Status: This is for you Caity!! I hope you all like it. COMMENT, RECOMMEND, SUBSCRIBE

Niall Horan's Best Friend

One Direction Day

Niall Horan’s Best Friend

Chapter 25: One Direction Day

Recap:

“Good luck!” I said loud enough for him to hear me. He turned around and looked straight into my eyes.

Determination was the thing I saw, he wasn’t going to give up without a fight. He was going to do everything he could to get Caity back to London.
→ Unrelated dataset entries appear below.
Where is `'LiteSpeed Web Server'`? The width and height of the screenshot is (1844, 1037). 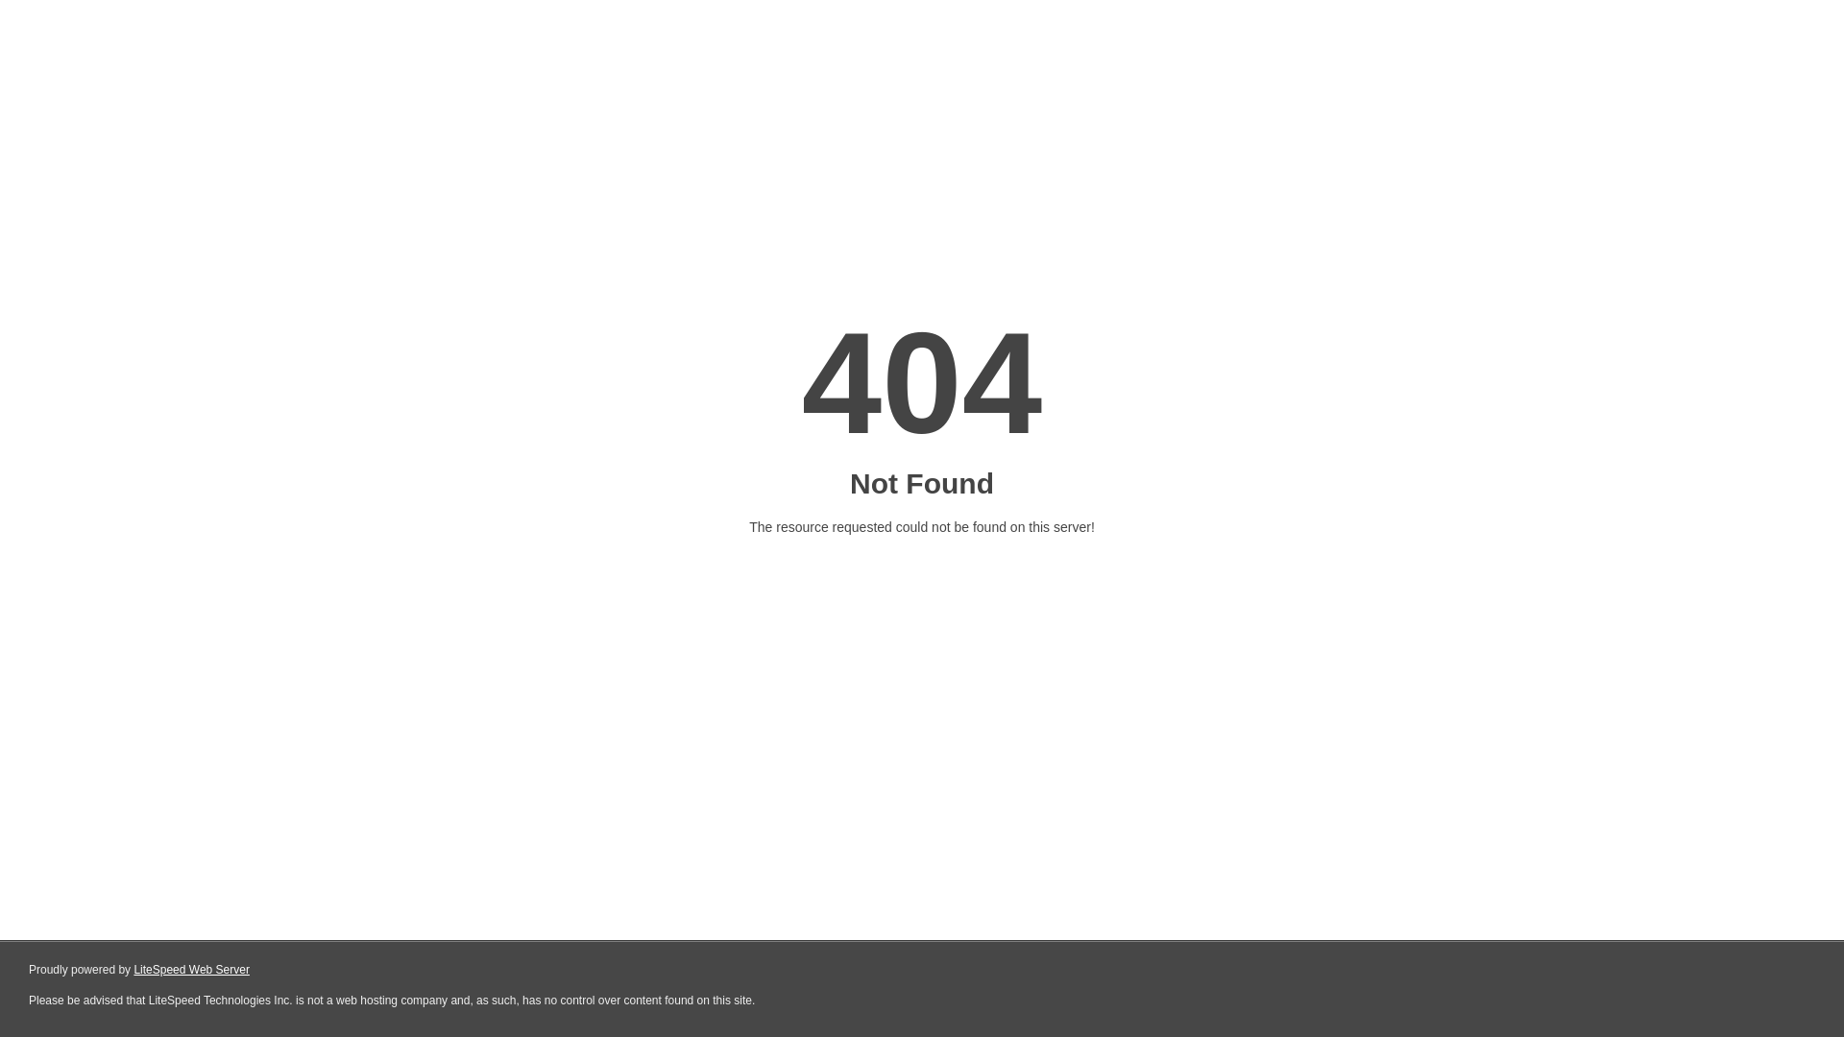 'LiteSpeed Web Server' is located at coordinates (191, 970).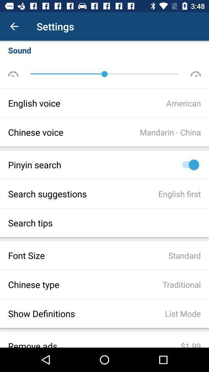 The image size is (209, 372). What do you see at coordinates (14, 26) in the screenshot?
I see `item next to the settings icon` at bounding box center [14, 26].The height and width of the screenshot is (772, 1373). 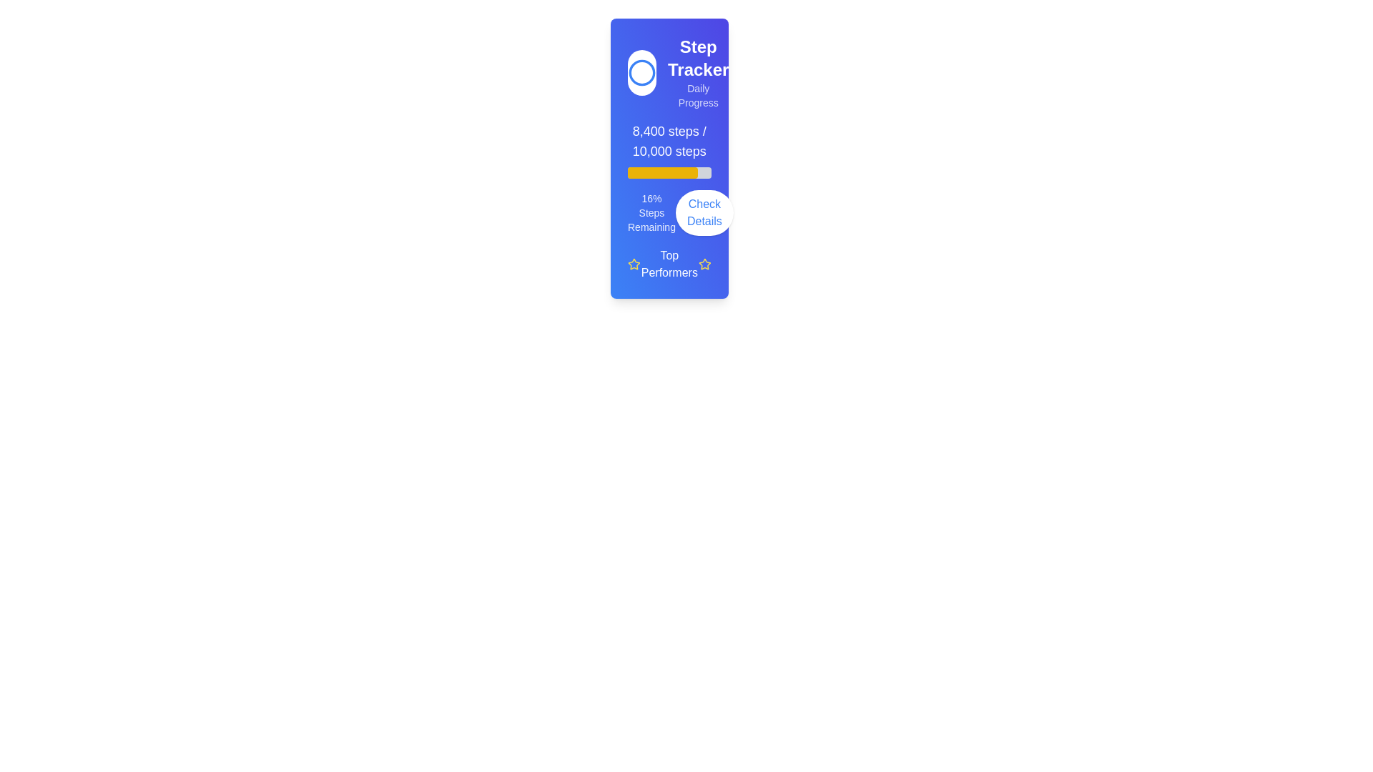 What do you see at coordinates (669, 149) in the screenshot?
I see `properties of the Progress Indicator with Text located within the 'Step Tracker' card, which displays progress information and is situated between the title text group and the '16% Steps Remaining' text` at bounding box center [669, 149].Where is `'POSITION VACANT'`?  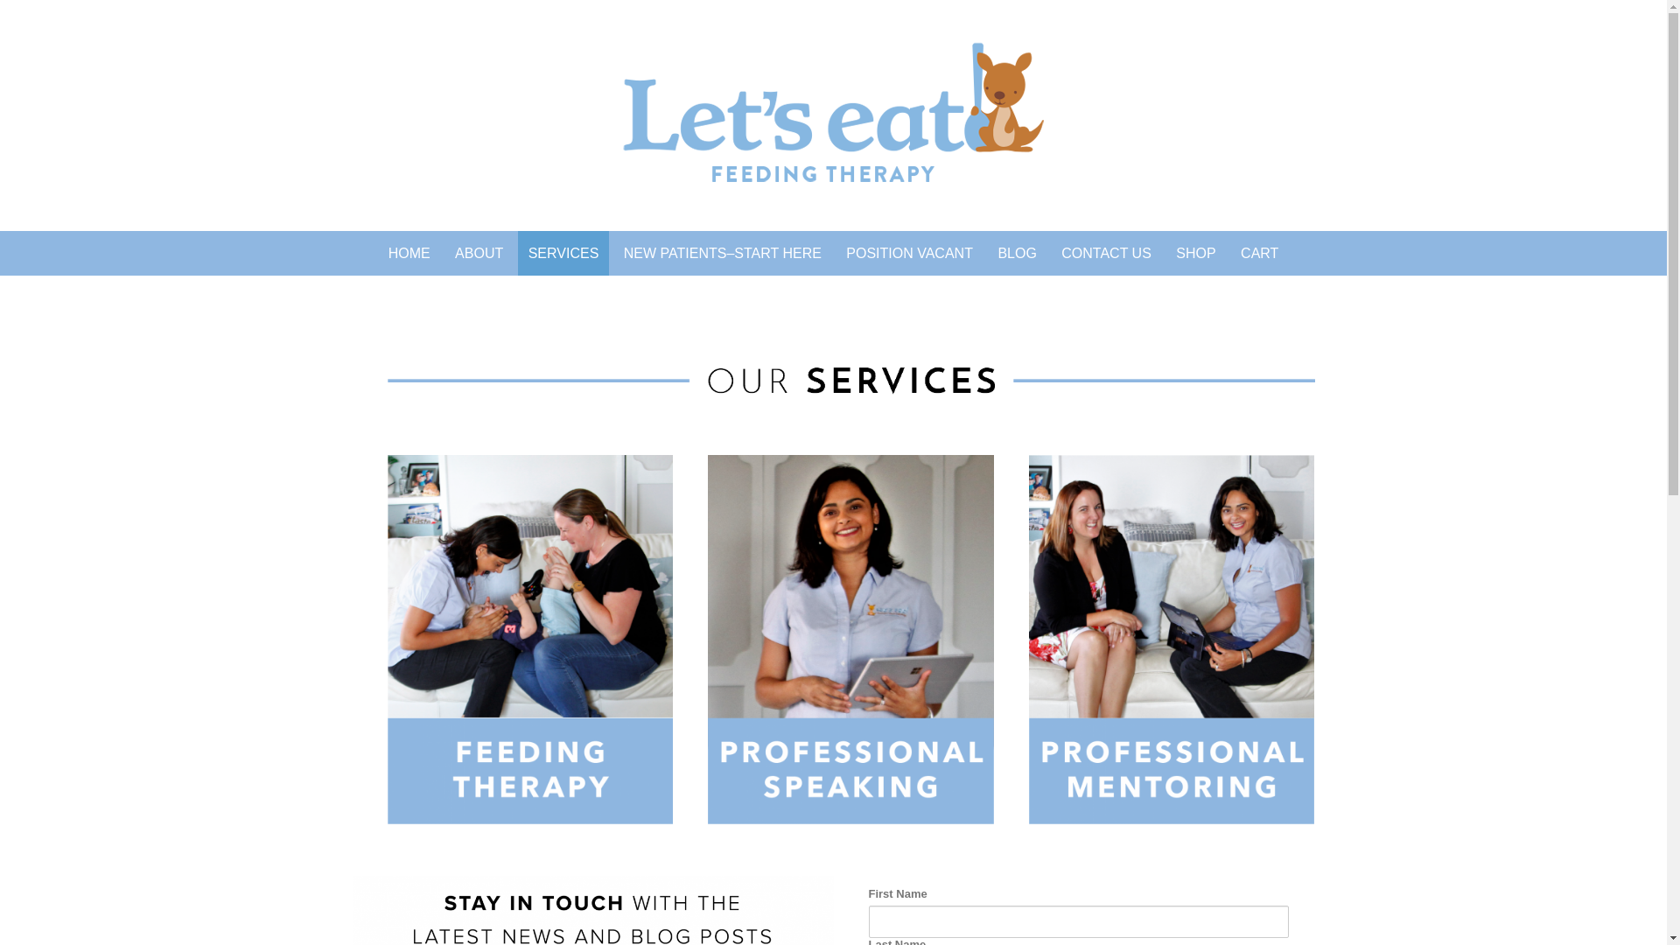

“Thanks.” Was all he said before leaving the room to go do the impossible. I crossed my fingers hoping he would be able to convince her so I didn’t have to go up there. I hoped that the luck I gave him was enough.

Caity’s P.O.V

My ears perked up the sound of the door, I haven’t heard it open for a couple days now. Who was it you ask? Well my answer is probably the most typical of all, I don’t know. I hadn’t gotten out of my room for about a week so why would I have gotten out then?

The door shut, whoever was there either left or came into the house. I told myself to calm down, that whoever was there was to see my mom. But I couldn’t shake a feeling that something was going to go wrong, something was going to happen that I didn’t like.

I shook my head trying to get the thoughts out of my mind.
Finally after a while of shaking my head, which made me dizzy, the thoughts made their way slowly out of my mind. They were still there but just faintly. I heard mumbling from down stairs and my mom yelp, I got out of my bed then shook my head once again. No, if she was with somebody they could help her. Yes, I sounded like a selfish daughter, but that was revenge for not getting me anymore ice cream.

I jumped onto my bed grabbing my remote before landing, I know I’m skilled. I switched the solid black screen on making it colour full and noisy.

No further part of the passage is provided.